11. AGREEMENT TO CONTRACT ELECTRONICALLY.

You and Company agree to form this Agreement electronically. This means that when you complete the Program registration process you acknowledge your agreement to these terms and conditions and that you are doing so with the intent to enter a contract with Company.

12. CAPACITY AND AUTHORITY TO CONTRACT.

You represent that you are of the legal age of majority in the place you sign this Agreement and, if applicable, you are duly authorized by your employer or principal to enter into this contract.

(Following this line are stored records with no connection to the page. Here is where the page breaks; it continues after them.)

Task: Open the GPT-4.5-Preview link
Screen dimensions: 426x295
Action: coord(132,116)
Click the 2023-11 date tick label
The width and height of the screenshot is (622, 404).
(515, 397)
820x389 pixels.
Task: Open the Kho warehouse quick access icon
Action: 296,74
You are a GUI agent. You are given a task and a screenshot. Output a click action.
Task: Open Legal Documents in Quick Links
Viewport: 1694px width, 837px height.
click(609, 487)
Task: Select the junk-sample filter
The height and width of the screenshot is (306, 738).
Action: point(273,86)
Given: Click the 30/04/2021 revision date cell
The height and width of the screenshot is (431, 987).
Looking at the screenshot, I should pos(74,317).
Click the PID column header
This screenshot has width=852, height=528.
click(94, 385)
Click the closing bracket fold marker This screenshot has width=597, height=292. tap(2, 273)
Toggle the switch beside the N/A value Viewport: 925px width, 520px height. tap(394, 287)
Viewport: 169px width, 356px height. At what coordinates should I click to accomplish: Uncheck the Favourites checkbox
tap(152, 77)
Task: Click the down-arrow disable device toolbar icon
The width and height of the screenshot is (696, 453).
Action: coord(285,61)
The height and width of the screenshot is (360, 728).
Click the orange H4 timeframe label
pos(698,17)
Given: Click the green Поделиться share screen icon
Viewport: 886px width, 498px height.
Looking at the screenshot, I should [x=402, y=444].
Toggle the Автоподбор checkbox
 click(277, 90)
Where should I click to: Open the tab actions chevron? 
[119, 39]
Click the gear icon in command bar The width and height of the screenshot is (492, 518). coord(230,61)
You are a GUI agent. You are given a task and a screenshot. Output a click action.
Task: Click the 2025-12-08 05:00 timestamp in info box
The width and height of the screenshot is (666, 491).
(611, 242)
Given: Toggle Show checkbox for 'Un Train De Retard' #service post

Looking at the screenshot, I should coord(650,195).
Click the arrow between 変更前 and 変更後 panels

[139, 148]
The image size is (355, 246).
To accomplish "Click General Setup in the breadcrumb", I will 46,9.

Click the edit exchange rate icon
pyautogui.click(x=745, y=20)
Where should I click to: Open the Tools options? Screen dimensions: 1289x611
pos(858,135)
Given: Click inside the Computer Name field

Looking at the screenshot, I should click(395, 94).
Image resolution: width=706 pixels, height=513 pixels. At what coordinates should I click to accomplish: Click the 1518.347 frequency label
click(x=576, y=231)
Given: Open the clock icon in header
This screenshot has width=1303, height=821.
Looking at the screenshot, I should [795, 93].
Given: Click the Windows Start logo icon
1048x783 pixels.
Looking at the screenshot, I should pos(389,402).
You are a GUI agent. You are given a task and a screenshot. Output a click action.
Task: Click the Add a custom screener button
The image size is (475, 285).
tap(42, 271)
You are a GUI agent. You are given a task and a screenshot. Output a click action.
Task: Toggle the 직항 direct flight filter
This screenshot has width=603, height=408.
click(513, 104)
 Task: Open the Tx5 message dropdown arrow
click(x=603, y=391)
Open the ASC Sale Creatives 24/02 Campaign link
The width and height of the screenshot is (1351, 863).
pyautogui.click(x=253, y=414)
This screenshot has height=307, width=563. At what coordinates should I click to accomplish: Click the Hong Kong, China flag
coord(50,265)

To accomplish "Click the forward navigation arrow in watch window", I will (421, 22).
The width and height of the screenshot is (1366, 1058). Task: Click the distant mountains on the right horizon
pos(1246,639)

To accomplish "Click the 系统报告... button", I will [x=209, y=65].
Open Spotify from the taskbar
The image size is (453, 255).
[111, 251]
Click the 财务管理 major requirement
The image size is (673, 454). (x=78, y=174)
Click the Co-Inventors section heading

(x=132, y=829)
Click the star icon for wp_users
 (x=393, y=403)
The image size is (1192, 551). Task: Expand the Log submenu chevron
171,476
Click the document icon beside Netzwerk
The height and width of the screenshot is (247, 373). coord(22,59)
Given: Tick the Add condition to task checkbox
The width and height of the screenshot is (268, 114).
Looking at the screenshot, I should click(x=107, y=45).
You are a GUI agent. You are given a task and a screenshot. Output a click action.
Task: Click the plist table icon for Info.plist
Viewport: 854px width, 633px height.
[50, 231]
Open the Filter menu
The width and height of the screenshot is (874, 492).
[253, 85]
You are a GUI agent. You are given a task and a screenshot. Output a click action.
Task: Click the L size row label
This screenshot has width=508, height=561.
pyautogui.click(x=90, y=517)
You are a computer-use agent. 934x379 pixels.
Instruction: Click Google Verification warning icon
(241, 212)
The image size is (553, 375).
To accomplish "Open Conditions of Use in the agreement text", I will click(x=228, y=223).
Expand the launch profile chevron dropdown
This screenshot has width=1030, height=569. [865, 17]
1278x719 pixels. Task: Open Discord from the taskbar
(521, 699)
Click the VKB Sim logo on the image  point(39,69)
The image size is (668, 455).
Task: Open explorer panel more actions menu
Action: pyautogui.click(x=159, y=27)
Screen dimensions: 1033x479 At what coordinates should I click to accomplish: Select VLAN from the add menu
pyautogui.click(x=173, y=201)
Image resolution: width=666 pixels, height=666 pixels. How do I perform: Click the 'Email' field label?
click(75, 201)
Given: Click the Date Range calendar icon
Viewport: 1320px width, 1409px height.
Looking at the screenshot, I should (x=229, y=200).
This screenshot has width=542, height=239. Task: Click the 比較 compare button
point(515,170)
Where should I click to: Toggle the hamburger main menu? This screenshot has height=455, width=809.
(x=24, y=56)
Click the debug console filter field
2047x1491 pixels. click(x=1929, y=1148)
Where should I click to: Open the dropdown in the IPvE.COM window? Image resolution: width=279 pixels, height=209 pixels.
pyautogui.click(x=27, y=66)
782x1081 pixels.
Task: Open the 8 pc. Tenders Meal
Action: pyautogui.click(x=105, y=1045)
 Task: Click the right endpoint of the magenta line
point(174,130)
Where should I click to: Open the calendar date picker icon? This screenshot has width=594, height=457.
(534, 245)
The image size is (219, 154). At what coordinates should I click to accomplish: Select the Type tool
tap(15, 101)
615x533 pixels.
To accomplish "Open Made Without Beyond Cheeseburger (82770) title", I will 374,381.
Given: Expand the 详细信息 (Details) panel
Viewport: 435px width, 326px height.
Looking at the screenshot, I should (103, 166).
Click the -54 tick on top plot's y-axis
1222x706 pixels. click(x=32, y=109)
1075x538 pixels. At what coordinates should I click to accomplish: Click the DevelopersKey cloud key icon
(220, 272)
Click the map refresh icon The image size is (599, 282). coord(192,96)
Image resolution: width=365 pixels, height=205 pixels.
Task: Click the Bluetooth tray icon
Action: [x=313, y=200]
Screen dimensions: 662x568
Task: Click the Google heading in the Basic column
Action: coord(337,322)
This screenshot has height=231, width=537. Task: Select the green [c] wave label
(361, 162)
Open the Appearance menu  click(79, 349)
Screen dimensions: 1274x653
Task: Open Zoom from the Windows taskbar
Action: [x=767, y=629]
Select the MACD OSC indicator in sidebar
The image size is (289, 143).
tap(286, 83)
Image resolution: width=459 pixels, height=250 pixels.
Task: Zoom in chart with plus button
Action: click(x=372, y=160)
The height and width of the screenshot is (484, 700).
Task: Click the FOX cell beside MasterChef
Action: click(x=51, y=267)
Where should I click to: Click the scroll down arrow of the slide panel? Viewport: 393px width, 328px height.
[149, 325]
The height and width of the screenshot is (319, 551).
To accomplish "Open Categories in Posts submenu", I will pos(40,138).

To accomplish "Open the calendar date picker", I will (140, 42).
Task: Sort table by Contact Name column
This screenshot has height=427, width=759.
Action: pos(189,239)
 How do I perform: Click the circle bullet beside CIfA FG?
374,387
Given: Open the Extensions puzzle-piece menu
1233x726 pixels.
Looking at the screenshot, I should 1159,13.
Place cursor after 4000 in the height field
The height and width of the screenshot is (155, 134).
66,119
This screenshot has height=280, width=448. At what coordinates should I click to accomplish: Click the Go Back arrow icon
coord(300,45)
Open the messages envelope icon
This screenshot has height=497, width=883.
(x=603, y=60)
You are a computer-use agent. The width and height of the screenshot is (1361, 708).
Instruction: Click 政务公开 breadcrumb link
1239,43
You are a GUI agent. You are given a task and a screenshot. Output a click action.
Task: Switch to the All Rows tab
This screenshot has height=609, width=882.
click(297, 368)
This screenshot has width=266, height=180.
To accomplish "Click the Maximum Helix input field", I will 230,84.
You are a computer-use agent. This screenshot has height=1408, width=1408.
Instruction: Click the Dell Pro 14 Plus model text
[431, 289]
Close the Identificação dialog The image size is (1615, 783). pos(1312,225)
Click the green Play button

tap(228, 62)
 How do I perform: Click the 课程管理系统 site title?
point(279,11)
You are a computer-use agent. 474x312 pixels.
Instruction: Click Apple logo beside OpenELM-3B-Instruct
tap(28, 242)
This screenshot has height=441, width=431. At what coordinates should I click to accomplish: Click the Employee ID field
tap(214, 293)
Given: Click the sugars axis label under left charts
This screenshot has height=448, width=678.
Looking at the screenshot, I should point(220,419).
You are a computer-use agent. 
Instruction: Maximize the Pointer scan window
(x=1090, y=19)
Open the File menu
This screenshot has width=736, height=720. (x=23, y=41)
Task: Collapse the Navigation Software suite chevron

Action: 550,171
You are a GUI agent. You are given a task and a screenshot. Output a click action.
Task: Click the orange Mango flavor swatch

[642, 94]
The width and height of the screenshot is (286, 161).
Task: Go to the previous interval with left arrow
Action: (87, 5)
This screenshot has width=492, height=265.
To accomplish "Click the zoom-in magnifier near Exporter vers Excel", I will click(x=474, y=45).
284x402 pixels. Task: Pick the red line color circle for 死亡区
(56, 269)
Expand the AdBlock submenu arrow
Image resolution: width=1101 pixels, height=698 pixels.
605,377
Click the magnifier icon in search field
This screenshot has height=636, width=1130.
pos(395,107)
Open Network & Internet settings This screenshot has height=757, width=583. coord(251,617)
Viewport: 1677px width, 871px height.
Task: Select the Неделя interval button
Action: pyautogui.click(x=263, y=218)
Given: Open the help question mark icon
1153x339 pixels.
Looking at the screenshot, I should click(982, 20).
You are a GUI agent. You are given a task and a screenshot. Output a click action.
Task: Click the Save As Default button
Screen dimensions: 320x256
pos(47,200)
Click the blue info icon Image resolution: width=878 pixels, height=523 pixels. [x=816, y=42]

13. ENTIRE AGREEMENT/OTHER.

This Agreement is the entire agreement between you and Company relating to the subject matter of this Agreement. Except as otherwise provided for herein, these terms and conditions supersede all prior or contemporaneous oral or written communications, proposals, and representations with respect to the Program or any other subject matter covered by this Agreement (except to the extent such extraneous terms do not conflict with the terms of this Agreement or any other written agreement signed by you and Lexmark relating to the subject matter of this Agreement). To the extent any Company policies or programs for support services conflict with the terms of this Agreement, the terms of this Agreement shall control. Section titles used herein are for convenience only and shall not be resorted to in construing it. If any provision of this Agreement is found to be invalid or unenforceable by a court of competent jurisdiction, such provision shall be severed from the remainder of this Agreement, which will otherwise remain in full force and effect.

14. NO TRANSFER.

You agree that your Lexmark Program account is non-transferable, and any rights to your account terminate upon your death. Upon receipt of a copy of a death certificate, your account may be terminated and all contents therein permanently deleted.